In such instructed swallowing tasks as the ones utilized in this study, it has been shown that sip size variability is small across different sips [46, 47]. Therefore, it is assumed that bolus volume was not a major factor in this study. Although it is important to acknowledge that bolus volume was not controlled in this study, the reader should note that volume can be viewed as one of many variables that characterize stimuli. Any volume effects associated with intake of different stimuli, if present, are also part of the shown stimulus effects. The interpretation of the stimulus effects in this section was primarily based on viscosity because viscosity is intuitively the most obvious difference among the four stimulus types. The reader is advised that the objective of this study was to investigate stimulus effects, not just viscosity effects.

The results of this study only indicate that certain signal characteristics of dual-axis accelerometry are stimulus dependent. A limitation here is that we do not necessarily know what this dependence implies for the clinical capabilities of dual-axis accelerometry.

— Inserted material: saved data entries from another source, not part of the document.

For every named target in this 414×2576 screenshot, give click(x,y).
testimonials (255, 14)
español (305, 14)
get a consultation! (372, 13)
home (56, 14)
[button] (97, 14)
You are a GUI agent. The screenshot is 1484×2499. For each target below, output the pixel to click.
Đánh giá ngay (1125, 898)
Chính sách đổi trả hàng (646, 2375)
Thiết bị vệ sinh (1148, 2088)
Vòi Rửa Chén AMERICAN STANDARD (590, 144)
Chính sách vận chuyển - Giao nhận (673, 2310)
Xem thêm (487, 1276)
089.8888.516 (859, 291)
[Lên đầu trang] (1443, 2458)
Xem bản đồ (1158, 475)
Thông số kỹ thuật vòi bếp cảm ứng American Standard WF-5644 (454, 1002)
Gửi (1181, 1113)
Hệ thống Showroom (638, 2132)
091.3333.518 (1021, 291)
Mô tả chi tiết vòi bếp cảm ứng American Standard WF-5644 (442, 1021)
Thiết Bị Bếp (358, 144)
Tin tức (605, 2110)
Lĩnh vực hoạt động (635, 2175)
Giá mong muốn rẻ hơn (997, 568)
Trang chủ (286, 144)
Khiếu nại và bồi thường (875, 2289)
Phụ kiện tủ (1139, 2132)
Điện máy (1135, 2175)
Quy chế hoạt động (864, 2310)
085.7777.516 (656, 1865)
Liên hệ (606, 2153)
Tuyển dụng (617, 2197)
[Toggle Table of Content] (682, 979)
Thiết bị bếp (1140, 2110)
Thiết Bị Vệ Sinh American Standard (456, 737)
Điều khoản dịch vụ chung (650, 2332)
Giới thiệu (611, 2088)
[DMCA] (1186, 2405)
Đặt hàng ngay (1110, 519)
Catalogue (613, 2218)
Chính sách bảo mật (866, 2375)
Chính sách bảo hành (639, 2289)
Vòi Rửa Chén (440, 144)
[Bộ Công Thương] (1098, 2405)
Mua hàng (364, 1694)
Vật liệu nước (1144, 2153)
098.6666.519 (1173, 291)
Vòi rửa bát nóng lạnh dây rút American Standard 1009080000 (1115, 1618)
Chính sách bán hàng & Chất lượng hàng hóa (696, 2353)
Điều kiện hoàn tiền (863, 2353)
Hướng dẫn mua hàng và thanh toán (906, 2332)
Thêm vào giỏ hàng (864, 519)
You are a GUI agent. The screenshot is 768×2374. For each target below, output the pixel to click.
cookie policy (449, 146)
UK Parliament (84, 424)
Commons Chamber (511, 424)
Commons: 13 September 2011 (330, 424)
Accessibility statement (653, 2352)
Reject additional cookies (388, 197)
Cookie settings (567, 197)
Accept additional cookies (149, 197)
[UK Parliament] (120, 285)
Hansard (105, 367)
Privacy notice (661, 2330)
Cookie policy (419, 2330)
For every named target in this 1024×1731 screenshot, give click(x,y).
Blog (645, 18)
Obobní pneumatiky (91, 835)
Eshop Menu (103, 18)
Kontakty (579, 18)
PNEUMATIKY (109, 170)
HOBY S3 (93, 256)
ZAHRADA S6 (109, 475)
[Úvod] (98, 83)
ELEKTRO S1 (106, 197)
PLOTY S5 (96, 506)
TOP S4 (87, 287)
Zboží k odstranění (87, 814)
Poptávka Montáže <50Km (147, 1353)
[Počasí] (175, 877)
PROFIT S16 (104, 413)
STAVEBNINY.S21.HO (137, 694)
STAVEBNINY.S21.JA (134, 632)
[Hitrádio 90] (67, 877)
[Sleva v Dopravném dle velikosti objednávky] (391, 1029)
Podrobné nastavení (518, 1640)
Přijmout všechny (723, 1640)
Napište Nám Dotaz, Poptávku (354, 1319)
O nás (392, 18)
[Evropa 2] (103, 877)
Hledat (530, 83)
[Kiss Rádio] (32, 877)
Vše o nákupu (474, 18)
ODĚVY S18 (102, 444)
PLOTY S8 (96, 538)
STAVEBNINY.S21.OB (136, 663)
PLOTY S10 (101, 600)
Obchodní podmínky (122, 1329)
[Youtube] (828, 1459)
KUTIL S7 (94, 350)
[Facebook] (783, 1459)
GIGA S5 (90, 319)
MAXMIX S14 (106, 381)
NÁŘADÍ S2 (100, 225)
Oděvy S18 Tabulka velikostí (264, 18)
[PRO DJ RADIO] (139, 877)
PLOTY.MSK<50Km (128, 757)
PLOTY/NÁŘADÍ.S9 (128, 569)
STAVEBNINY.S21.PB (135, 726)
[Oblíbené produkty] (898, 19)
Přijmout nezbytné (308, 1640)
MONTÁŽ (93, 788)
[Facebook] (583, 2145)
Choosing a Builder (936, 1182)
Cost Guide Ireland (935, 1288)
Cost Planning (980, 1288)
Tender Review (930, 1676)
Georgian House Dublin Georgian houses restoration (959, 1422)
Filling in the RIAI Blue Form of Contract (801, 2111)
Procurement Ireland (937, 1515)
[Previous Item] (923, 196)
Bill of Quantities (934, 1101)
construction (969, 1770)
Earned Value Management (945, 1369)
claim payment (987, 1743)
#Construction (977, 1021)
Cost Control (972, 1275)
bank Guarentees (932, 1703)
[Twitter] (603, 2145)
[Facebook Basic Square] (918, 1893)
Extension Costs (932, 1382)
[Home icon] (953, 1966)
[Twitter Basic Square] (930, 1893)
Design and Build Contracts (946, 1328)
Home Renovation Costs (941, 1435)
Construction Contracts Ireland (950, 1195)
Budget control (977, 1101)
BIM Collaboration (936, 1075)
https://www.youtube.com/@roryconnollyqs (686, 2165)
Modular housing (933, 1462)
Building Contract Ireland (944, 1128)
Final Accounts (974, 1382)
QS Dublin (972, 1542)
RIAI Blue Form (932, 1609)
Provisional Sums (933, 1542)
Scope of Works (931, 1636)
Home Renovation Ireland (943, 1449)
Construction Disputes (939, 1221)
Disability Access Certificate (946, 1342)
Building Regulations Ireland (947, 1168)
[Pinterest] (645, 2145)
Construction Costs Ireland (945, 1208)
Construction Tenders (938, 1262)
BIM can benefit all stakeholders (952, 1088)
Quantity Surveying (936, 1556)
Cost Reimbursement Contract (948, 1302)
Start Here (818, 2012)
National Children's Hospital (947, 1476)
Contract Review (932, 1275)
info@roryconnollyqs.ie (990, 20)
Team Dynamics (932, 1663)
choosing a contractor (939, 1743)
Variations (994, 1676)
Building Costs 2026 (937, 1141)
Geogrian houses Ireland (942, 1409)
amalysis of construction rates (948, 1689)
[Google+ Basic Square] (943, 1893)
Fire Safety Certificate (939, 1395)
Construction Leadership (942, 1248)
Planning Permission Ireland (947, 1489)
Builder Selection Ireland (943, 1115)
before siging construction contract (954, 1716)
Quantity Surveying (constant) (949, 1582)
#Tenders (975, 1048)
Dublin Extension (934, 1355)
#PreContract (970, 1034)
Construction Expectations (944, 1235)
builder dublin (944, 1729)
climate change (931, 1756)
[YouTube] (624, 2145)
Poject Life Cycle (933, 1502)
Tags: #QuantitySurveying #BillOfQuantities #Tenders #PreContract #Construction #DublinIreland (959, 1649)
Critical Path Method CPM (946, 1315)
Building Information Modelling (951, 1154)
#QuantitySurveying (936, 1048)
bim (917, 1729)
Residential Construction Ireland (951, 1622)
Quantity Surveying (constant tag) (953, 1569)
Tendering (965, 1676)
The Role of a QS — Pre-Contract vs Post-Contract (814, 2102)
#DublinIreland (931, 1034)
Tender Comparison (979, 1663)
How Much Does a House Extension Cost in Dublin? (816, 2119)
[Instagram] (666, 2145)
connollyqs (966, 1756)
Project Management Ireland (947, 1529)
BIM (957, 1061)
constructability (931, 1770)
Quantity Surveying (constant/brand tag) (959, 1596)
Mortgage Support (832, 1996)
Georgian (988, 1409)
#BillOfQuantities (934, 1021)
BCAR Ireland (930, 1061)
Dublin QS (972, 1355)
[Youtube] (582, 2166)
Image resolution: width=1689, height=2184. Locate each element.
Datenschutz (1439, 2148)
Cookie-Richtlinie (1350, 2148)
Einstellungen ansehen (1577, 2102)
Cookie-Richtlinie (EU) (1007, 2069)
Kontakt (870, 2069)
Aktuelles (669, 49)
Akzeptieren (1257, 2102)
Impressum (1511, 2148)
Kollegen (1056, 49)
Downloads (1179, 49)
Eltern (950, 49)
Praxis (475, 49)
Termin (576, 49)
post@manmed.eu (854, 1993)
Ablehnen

In fact, the features examined in this study may not have meaningful clinical value. Dual-axis accelerometry is a new technique that is still under investigation, and its precise utility in clinical dysphagia assessment and rehabilitation is yet to be uncovered.

Conclusions

In this article, we analyzed the effects of four different liquid stimuli on dual-axis swallowing accelerometry signals. The analysis employed 30 time and time-frequency domain features. Most of the features did not exhibit statistically significant differences across the stimuli. However, entropy rate, L-Z complexity, and swallow duration showed a dependence on stimulus type. Specifically, it was shown that increasing viscosity induced longer swallows with decreasing L-Z complexity and greater entropy rate, which agree with swallowing physiology. Therefore, we conclude that stimulus effects should be considered in future swallowing accelerometry studies.